··· The input ···

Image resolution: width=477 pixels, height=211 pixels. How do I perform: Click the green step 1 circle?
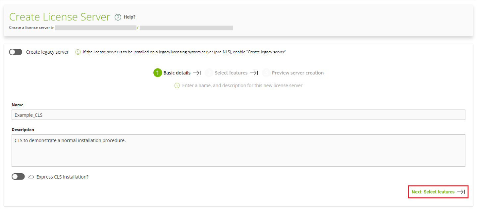click(158, 73)
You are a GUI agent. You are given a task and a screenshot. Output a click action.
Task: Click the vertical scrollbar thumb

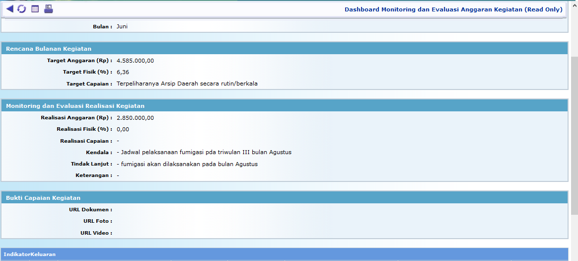[x=574, y=134]
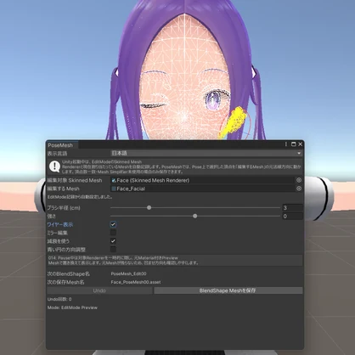Maximize the PoseMesh window

(x=294, y=144)
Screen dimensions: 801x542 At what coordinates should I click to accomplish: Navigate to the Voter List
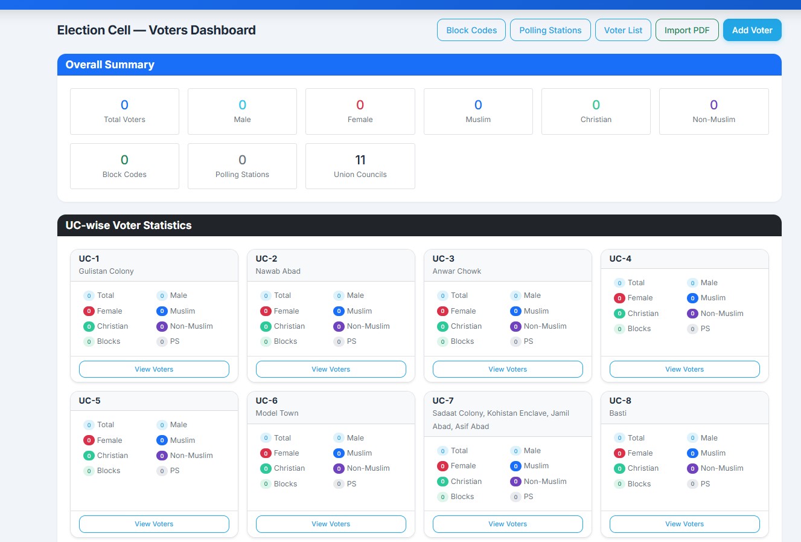pyautogui.click(x=623, y=30)
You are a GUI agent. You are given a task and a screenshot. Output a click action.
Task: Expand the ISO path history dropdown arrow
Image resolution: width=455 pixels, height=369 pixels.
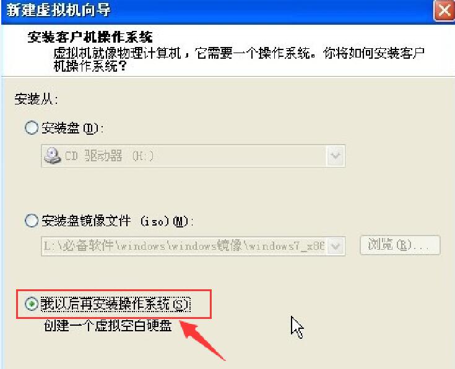tap(336, 247)
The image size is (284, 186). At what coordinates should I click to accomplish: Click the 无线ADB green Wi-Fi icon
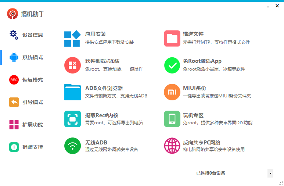coord(72,146)
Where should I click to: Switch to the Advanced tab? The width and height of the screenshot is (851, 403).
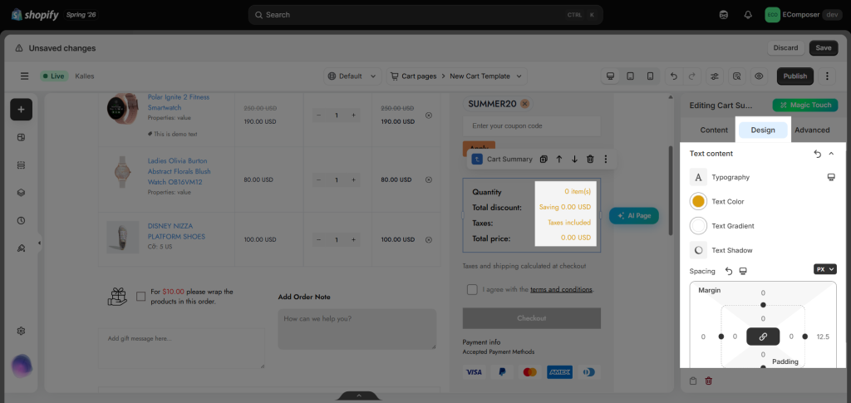point(812,130)
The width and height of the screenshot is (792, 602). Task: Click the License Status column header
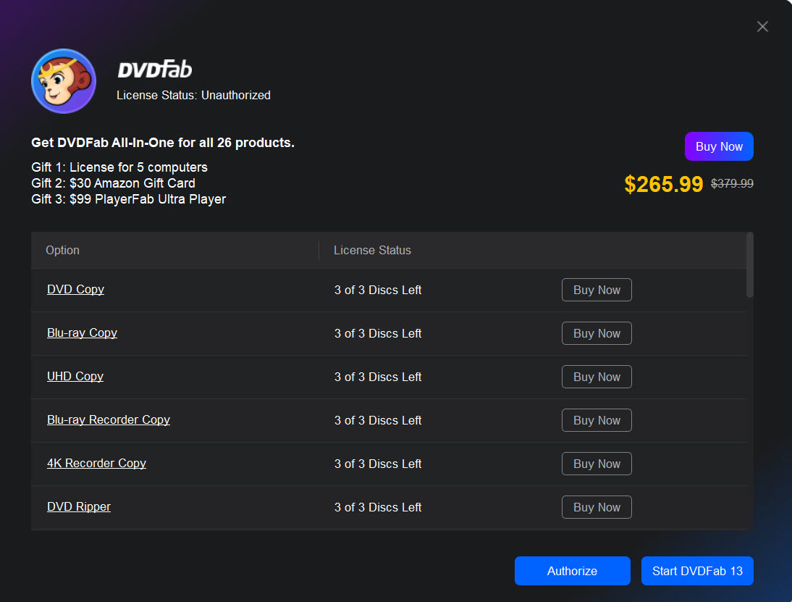click(372, 250)
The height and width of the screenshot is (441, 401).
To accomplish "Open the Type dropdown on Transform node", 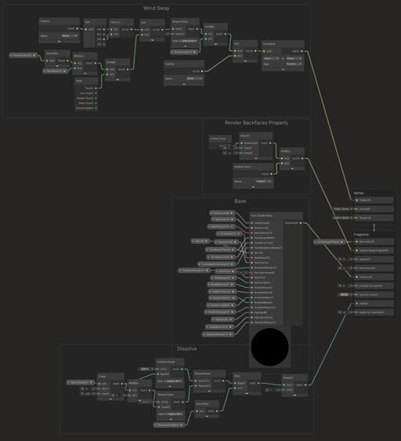I will 294,64.
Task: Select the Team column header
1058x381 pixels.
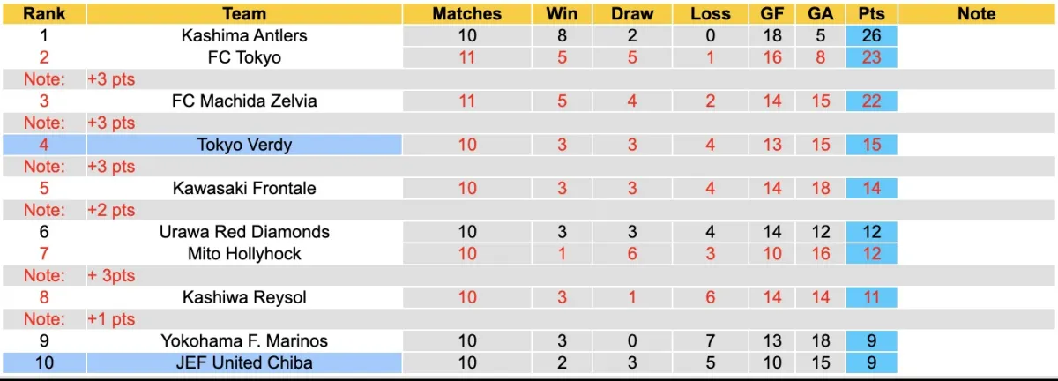Action: pyautogui.click(x=244, y=14)
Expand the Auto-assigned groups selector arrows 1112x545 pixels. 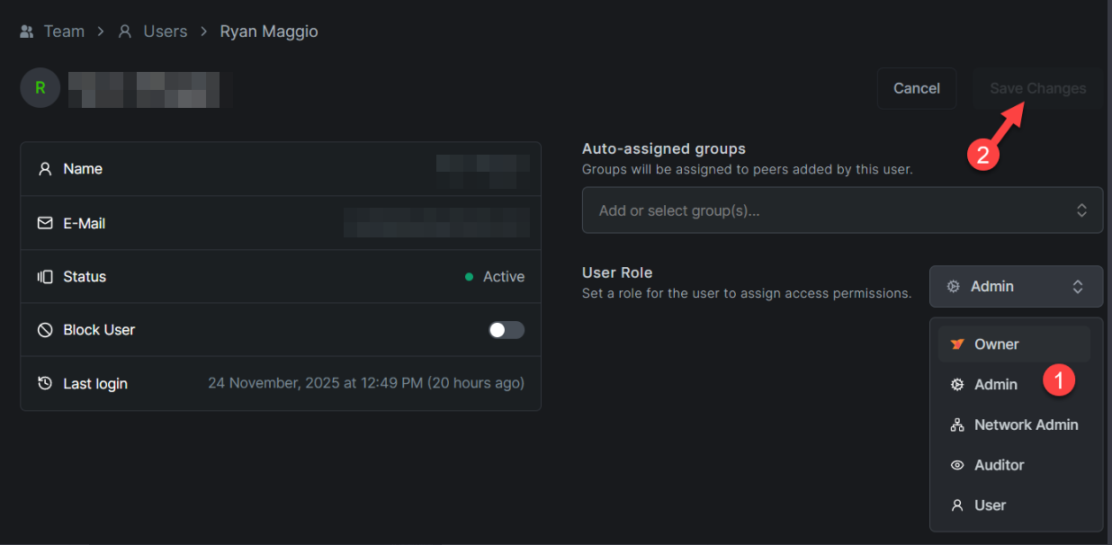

···

- Action item
Pictures are not part of the answer, which must be the exact lines from the one holding "Task: Select the Team column header" through the end of the material, both ends included.

- Exercise output
Task: Select the Team column header
1058x381 pixels.
Action: pyautogui.click(x=244, y=14)
Expand the Auto-assigned groups selector arrows 1112x545 pixels. 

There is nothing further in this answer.